- **Things to do**:
a - According to the article on Jamiroquai's song "Lifeline," on what date was the video for the single made available on the group's YouTube account?
b - Carry on the article about Jamiroquai's song "Lifeline" from the end of its last sentence, adding a short paragraph.

## Start Excerpt

Single by Jamiroquai

from the album Rock Dust Light Star
- Released: 24 January 2011
- Genre: Alternative rock; funk rock; dance-rock; jazz fusion;
- Length: 4:40 (album version); 3:34 (single edit);
- Label: Mercury Records
- Songwriters: Matt Johnson; Jay Kay; Robert Harris;
- Producer: Jay Kay

Jamiroquai singles chronology
| "Blue Skies" (2010) | "Lifeline" (2011) | "Automaton" (2017) |

Music video
- "Lifeline" on YouTube

= Lifeline (Jamiroquai song) =

"Lifeline" is the third single from British funk/acid jazz band Jamiroquai's studio album, Rock Dust Light Star. The single was released via Digital Download on 24 January 2011. The song was written by band frontman Jay Kay and Matt Johnson. It is the band's third single to be released under Mercury Records. The single did not receive an official physical release. It appears that the Jamiroquai logo typeface has been stretched vertically for this release. The video for the single was made available on the group's YouTube account on 7 January 2011. All three singles from Rock Dust Light Star have identical cover artwork, with the exception of the song title, which is printed in a different colour each time.

## End Excerpt
## Start Source data

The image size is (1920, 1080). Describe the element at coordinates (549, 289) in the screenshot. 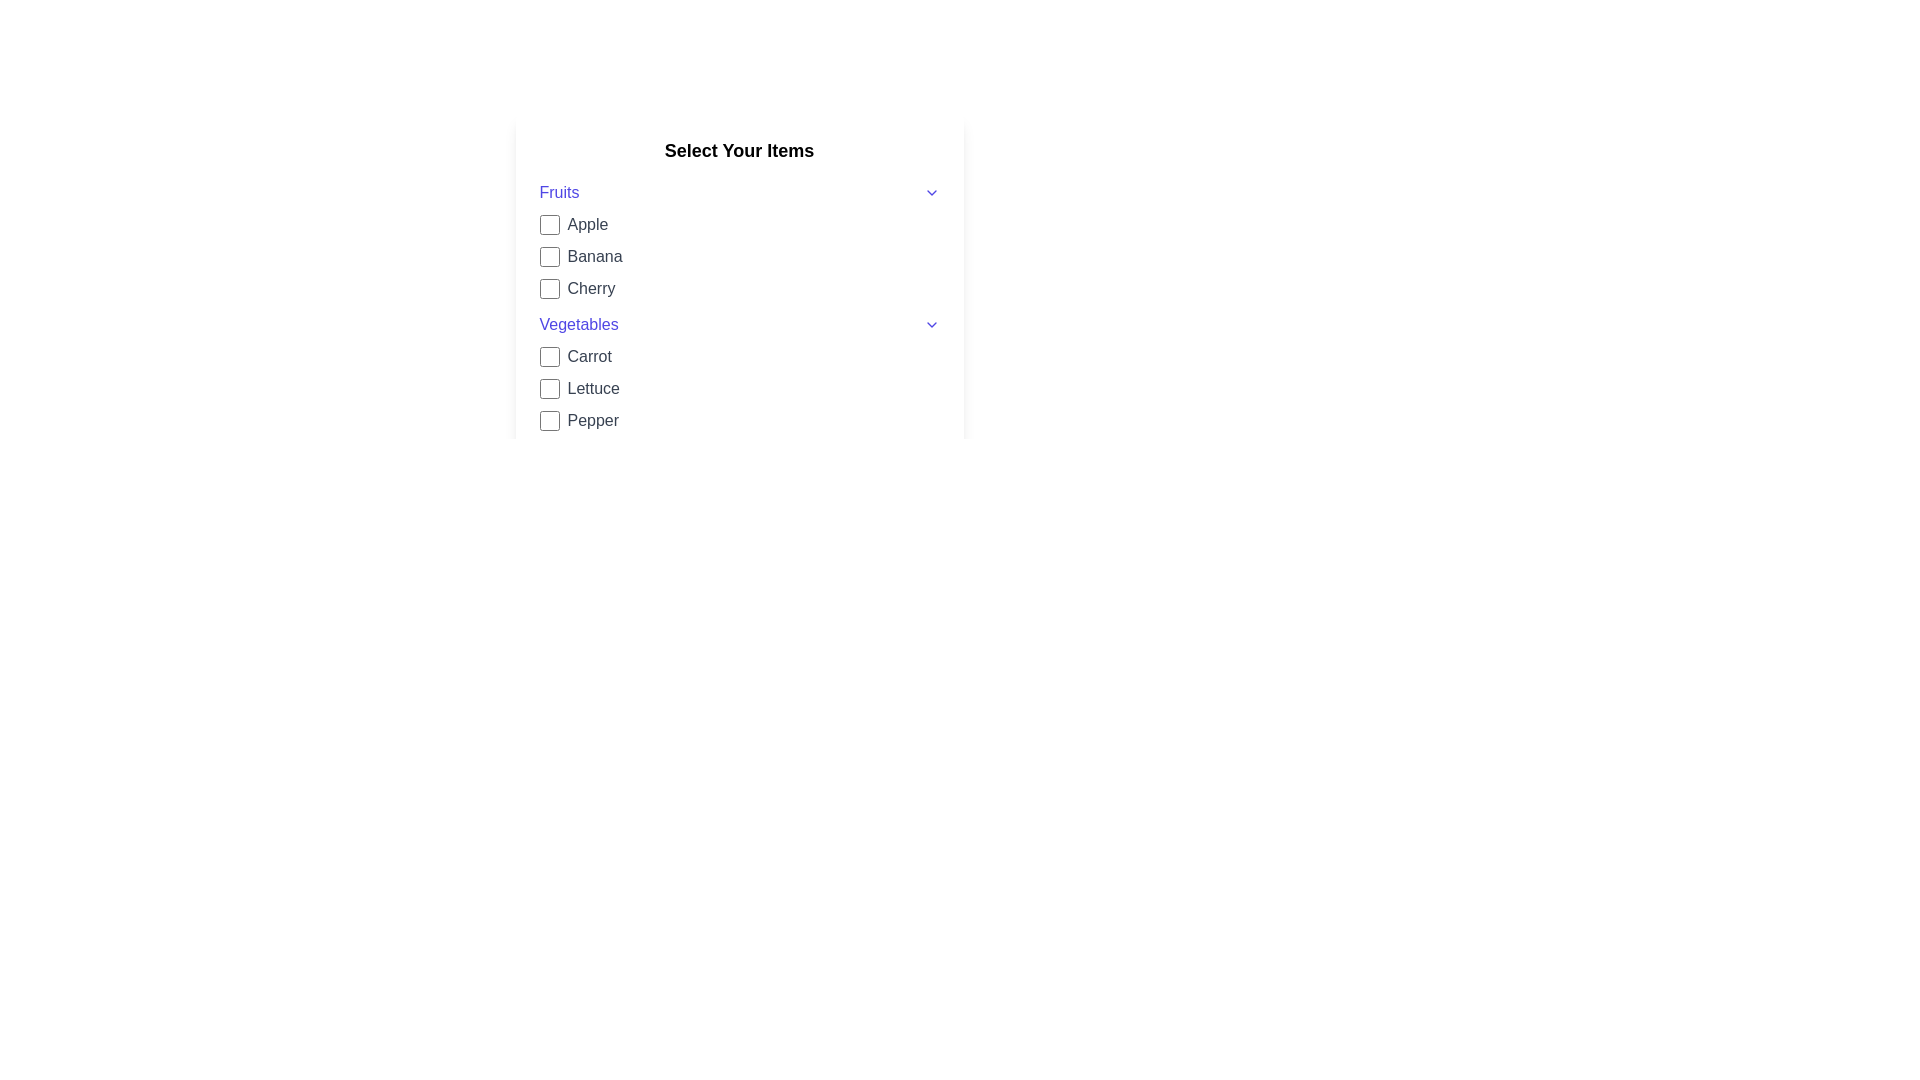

## End Source data

- **Responses per task**:
a - 7 January 2011

b -
==Music video==
The music video features black-and-white footage of the band's Dynamite and Rock Dust Light Star tours, intertwined with footage of Jay Kay performing the song. The video also features footage of the group meeting fans, staying in a hotel and performing the song on various television music programmes.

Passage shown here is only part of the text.